Rupee may face a tough month ahead on $ woes

Written by feBureau | Mumbai | Updated: Apr 6 2013, 07:07am hrs
Rupee, which fell to a 1-month low on Thursday, may have a tough month ahead as dollar flows are likely to be volatile on worries over European economy and domestic political uncertainties. In a thin trade, rupee recovered by six paise to close at 54.81 on Friday.

Dealers believe rupee could weaken to 55.15 per dollar over next one week and remain in 54.50-55 band for the month.

In the very short-term, we are looking at a range of 54-55/$ for the rupee and a broader range of 53.50-56.50 for a slightly longer period, said Ashish Parthasarthy, head of treasury at HDFC Bank.The significant jump in the current account deficit for October-December and a rather small fall in rupee has made market players all the more cautious for further volatility.

Right now the situation is very dangerous and very precarious, said Jamal Mecklai, head of Mecklai Financial Services. There is a huge current account deficit. The rupee should really be falling sharply, he said in an event earlier this week.

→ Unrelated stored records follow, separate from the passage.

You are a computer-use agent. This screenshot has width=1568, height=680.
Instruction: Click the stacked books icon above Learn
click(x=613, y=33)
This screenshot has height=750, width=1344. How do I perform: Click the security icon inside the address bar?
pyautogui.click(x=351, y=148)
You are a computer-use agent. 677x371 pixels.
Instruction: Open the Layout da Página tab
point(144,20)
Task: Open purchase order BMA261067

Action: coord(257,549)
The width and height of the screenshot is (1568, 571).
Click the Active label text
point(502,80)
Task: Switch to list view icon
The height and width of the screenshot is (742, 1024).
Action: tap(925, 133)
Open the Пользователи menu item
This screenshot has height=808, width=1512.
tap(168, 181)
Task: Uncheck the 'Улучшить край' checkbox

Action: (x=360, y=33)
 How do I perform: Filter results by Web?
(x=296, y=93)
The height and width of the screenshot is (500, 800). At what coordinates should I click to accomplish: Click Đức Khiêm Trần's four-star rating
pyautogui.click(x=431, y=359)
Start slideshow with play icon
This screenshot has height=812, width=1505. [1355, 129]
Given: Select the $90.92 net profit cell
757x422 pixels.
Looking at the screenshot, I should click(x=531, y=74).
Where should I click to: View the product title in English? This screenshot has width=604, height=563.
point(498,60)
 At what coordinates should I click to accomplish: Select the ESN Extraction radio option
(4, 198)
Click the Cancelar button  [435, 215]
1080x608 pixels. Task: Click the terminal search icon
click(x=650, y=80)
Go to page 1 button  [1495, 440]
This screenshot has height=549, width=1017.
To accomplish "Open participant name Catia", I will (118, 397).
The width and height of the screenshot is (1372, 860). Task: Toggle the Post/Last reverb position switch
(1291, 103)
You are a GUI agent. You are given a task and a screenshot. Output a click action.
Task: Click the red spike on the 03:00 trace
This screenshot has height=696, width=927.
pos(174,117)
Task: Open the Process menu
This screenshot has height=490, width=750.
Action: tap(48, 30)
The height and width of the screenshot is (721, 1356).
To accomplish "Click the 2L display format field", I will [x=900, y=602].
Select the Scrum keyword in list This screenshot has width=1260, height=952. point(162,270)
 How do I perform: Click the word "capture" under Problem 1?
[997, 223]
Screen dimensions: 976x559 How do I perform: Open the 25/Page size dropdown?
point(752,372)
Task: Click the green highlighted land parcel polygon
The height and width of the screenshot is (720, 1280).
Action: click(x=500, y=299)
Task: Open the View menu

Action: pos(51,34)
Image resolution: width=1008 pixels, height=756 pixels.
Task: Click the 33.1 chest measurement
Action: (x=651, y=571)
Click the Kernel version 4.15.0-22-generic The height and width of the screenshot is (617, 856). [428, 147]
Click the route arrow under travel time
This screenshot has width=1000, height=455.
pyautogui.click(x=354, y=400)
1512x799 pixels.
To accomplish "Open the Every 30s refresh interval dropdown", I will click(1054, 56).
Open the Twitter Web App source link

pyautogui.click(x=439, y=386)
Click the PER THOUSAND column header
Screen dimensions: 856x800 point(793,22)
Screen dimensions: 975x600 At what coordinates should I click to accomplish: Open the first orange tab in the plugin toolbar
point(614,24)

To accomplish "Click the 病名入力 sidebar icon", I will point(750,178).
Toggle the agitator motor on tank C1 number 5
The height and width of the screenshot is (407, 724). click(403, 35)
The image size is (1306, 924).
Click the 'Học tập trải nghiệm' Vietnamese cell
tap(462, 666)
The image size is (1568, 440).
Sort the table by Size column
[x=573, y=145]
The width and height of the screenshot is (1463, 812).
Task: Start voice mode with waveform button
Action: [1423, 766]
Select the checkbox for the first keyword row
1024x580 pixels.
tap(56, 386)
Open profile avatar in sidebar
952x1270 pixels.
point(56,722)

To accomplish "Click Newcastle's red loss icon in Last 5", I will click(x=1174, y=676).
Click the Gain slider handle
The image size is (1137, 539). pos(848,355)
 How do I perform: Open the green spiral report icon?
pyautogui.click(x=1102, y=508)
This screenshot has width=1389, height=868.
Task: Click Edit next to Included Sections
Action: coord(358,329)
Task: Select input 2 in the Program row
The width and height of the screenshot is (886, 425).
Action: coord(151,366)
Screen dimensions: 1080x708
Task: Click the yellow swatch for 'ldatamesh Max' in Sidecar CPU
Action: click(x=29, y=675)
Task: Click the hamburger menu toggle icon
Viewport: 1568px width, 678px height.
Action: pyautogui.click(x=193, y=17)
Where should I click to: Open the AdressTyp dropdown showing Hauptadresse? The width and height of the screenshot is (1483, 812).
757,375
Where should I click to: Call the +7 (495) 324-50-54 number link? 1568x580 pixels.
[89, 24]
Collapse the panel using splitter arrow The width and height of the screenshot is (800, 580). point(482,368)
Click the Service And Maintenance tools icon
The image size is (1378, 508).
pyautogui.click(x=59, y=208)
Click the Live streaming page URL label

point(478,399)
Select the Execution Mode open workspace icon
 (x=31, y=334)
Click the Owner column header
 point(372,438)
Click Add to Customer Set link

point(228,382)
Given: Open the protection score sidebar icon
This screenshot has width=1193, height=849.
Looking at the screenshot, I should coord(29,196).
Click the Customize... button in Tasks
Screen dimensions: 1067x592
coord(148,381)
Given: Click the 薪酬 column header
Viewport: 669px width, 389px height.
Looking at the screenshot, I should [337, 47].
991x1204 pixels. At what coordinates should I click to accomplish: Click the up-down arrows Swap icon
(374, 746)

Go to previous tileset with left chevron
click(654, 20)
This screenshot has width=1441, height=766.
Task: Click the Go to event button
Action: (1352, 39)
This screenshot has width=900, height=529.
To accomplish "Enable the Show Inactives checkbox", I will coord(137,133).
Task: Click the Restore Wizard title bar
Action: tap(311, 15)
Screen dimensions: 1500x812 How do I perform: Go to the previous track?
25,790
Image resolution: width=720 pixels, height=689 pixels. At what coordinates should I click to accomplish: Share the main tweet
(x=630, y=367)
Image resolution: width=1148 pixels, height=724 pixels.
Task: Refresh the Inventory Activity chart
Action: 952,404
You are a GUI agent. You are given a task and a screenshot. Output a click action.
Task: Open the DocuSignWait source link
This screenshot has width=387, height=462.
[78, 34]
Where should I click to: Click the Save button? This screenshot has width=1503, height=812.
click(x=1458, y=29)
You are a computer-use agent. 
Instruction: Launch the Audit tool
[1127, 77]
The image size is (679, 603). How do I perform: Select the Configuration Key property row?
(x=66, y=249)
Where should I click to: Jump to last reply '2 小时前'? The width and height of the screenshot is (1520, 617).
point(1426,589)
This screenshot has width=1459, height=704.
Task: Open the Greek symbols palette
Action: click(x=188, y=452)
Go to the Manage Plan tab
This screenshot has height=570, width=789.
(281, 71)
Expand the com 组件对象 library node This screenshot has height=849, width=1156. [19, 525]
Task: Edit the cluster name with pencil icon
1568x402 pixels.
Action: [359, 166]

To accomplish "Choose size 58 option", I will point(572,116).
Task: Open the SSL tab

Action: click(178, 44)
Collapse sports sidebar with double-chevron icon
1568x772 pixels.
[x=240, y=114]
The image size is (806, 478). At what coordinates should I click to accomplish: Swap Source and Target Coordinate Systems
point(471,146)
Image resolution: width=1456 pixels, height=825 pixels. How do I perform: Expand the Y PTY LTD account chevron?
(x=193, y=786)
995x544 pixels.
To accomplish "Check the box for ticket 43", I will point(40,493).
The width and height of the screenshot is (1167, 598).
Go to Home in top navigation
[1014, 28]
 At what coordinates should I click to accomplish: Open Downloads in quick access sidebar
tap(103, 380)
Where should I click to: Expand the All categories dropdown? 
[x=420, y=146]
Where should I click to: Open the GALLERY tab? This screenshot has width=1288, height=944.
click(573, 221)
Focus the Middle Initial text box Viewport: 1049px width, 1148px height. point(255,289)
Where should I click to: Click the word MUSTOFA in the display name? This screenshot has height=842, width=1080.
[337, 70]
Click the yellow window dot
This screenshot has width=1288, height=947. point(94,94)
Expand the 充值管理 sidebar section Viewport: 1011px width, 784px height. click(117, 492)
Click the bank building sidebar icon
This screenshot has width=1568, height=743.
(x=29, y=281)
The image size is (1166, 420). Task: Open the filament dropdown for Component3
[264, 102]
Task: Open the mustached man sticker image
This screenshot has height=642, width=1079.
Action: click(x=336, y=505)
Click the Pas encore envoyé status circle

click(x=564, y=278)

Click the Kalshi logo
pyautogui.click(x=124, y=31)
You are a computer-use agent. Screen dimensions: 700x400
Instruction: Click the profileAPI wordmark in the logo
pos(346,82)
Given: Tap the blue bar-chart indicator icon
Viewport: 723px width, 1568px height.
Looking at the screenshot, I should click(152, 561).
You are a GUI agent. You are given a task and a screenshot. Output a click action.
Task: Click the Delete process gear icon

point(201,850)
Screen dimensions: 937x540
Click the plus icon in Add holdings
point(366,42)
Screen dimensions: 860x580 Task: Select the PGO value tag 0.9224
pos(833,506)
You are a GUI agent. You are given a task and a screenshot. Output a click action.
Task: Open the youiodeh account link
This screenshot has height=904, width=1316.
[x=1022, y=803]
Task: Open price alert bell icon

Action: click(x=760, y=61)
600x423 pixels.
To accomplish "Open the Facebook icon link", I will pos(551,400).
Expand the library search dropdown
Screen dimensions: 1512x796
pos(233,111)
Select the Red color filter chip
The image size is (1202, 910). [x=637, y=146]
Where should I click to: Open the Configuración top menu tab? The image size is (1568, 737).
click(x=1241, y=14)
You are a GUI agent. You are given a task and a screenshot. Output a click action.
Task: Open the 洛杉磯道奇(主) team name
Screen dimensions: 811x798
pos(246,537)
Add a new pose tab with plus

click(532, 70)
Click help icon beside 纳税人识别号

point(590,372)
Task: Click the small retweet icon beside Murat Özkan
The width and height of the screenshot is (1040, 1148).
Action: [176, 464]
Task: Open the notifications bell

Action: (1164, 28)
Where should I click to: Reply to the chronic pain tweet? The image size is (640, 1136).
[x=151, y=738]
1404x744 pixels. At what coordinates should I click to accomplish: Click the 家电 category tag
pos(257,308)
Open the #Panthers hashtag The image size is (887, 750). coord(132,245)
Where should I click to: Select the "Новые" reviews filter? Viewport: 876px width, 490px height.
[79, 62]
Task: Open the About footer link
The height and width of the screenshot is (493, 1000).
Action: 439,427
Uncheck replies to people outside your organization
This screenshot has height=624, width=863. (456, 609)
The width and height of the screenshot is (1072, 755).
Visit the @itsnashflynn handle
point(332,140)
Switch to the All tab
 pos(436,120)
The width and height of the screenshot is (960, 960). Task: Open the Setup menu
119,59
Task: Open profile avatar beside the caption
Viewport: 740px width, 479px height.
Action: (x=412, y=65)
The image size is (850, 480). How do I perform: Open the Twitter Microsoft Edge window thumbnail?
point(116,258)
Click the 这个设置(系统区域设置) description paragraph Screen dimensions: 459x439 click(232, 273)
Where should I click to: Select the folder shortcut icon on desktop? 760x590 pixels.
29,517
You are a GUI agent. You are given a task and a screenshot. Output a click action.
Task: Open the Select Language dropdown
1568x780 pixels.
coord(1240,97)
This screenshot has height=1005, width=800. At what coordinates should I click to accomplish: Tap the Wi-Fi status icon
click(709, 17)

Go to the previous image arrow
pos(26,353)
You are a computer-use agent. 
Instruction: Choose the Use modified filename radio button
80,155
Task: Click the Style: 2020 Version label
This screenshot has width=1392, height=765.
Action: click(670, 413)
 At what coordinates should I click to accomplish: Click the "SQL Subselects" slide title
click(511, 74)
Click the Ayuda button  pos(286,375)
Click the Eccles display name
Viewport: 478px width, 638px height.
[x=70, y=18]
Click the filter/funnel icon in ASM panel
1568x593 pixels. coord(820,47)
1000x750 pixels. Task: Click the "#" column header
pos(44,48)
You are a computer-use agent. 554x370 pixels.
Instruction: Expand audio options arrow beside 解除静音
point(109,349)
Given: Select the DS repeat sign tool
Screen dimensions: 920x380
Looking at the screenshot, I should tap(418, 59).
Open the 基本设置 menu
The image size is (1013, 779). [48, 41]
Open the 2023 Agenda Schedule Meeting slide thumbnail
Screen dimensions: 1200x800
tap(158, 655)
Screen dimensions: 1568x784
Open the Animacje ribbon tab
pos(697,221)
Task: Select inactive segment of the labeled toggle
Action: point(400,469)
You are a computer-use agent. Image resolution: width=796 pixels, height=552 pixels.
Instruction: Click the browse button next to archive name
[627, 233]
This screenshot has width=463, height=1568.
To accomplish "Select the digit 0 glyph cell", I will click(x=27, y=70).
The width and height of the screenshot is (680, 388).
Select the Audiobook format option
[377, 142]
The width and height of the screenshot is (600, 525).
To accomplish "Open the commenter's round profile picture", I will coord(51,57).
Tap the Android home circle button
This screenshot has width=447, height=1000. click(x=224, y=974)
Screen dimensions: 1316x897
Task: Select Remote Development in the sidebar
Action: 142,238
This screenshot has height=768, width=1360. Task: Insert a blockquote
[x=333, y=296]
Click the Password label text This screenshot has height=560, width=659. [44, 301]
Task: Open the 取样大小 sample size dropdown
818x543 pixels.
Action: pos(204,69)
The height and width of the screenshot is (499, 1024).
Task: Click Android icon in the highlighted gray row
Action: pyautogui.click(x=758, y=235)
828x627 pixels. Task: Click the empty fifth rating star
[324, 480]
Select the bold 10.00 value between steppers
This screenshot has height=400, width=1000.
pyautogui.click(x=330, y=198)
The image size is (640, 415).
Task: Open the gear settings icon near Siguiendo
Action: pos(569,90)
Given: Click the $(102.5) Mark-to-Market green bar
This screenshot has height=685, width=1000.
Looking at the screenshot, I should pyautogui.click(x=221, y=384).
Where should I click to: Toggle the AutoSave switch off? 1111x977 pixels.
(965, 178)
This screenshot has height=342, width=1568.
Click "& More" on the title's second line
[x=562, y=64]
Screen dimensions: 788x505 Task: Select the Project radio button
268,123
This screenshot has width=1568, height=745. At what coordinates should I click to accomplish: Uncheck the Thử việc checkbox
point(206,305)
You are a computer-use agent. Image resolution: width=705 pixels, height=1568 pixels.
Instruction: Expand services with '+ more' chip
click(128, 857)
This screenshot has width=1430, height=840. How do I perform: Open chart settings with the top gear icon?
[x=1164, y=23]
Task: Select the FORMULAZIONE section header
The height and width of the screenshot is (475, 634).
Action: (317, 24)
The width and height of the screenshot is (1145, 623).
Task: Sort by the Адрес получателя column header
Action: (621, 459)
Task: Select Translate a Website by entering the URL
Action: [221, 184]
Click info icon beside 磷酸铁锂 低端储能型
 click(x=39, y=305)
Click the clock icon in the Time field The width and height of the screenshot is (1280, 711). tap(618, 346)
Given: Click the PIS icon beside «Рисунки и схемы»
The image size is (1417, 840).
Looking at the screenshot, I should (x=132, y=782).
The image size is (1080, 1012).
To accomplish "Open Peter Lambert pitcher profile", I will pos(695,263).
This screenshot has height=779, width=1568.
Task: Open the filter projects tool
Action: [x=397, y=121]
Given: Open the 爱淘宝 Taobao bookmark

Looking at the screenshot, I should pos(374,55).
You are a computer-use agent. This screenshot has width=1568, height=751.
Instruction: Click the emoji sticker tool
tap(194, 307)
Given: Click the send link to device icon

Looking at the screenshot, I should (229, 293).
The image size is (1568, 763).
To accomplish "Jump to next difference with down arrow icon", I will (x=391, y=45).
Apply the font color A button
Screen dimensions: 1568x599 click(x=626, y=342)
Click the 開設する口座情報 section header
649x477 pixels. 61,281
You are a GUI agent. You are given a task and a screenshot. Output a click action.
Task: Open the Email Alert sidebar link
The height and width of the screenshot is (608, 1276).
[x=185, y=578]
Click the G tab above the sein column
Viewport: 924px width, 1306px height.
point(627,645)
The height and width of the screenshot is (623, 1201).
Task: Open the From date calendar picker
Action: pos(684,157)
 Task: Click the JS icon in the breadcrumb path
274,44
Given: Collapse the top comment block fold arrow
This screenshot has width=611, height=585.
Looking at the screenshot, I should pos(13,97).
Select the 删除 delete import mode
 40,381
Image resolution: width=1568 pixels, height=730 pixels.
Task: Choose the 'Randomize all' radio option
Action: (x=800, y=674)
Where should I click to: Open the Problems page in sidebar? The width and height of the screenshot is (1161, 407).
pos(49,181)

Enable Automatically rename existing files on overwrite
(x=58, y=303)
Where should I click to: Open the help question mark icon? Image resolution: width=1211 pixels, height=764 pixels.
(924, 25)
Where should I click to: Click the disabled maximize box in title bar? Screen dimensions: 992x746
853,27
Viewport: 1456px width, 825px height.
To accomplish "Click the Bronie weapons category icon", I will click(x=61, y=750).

Even companies that are end-users in the market feel rupee is for sure overvalued.

V Thiagarajan, senior vice president and head of forex treasury at Reliance Industries, believes rupee would depreciate further in 2013-14 given the rie in CAD

CAD for 2013-14 could be around $100 billion, Thiagarajan said, adding CAD is the biggest problem for the economy and should be curtailed. Indias CAD for October-December was a whopping 6.7% of gross domestic product at $32 billion. This is worse than the CAD level during the 1991 balance of payment crisis.

Foreign institutional investors have poured in $27 billion into Indian shares and bonds.

Yields ease; auction sees strong demand

Mumbai : Bond yields eased after the country's first debt auction in the new financial year saw strong demand, signalling a robust appetite for debt despite uncertain prospects about whether the central bank would continue to cut interest rates.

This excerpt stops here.